"Sin libertad de pensamiento, la libertad de expresión no tiene ningún valor". José Luis Sampedro

viernes, 26 de marzo de 2021

Paco

 

Como contaba la semana pasada, desde hace cinco años se han instalado unos ruidos en mi cuarto que proceden de los vecinos que se mudaron a la casa de al lado y que tienen el salón pared con pared con mi habitación. Me costó muy poco tiempo adivinar que él se llama Paco, pues su mujer se pasa el día gritándole, hablándole con una voz aguda e hiriente que atraviesa no sólo las paredes, sino también mis tímpanos.
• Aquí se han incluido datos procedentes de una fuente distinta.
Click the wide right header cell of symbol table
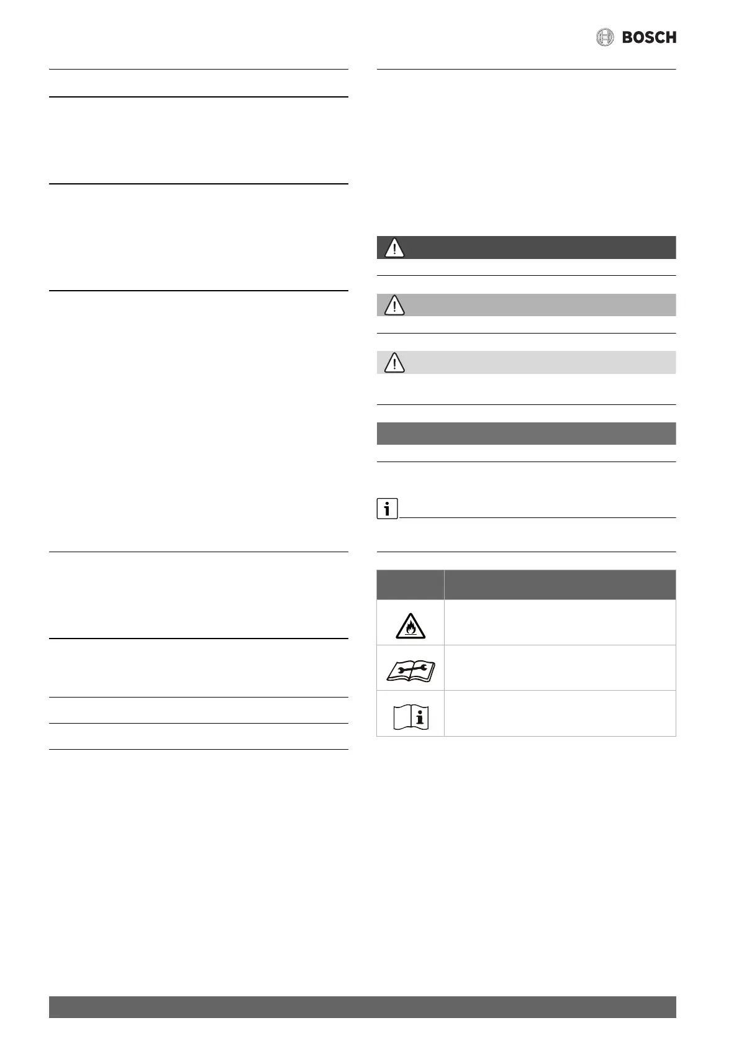The height and width of the screenshot is (1046, 739). point(560,584)
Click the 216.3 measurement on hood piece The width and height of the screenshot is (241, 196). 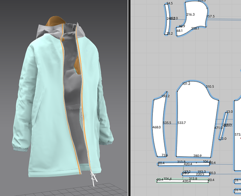click(x=191, y=14)
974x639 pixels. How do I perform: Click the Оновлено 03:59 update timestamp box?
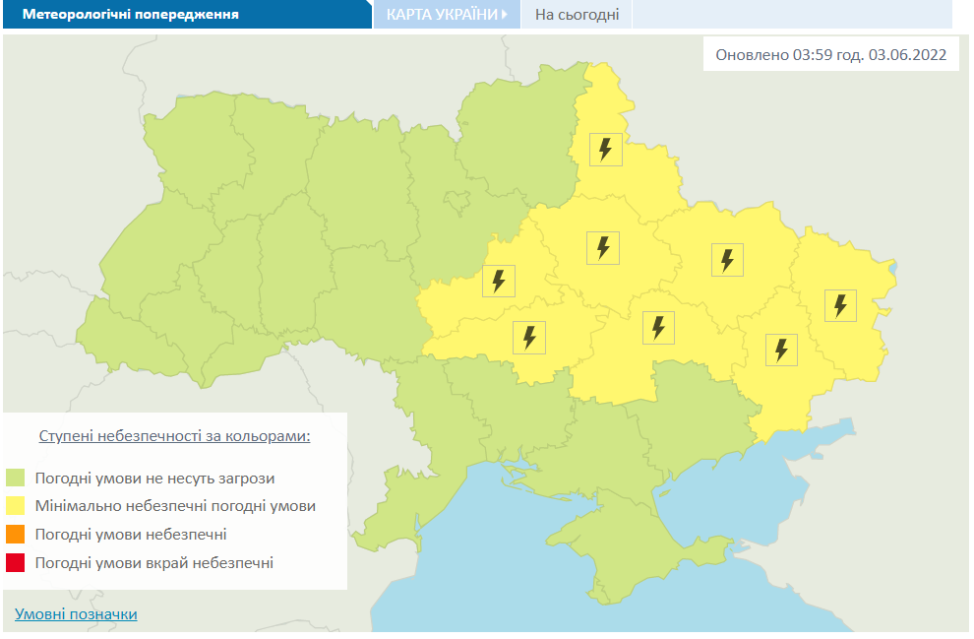(x=830, y=55)
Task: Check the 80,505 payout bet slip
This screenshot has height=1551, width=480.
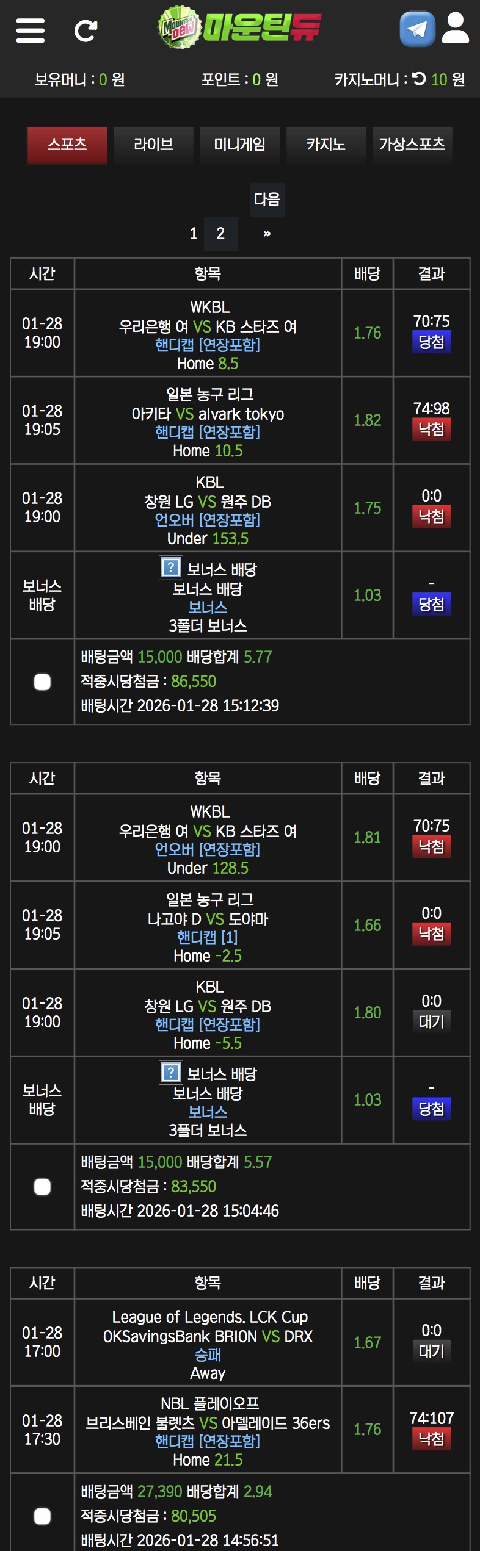Action: (x=42, y=1516)
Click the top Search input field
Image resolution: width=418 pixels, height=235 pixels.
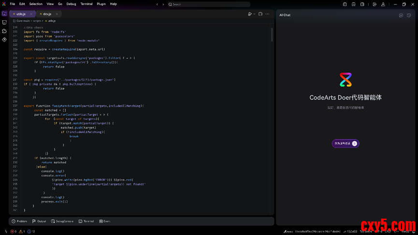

Tienen una puerta corrediza en el salón y oigo cómo se va deslizando durante el día, sometida a un trajín propio de una película de los hermanos Marx. En realidad, es ella la que va saliendo y entrando, casi siempre con una recriminación nueva para Paco, que es un hombre sedentario que se pasa el día con el culo ahuecado en el sillón que está pegado a mi pared. Sus movimientos y conversaciones se han convertido en un rumor casi permanente en mi vida, un ruido de fondo del que no puedo escapar. Mientras trabajo en mi escritorio, a veces me descubro alargando las piernas hacia la pared, como si pudiera empujar despacio y con sutilidad, sin que él se dé cuenta, su sillón y alejar de mi cuarto el runrún de su cotidianidad.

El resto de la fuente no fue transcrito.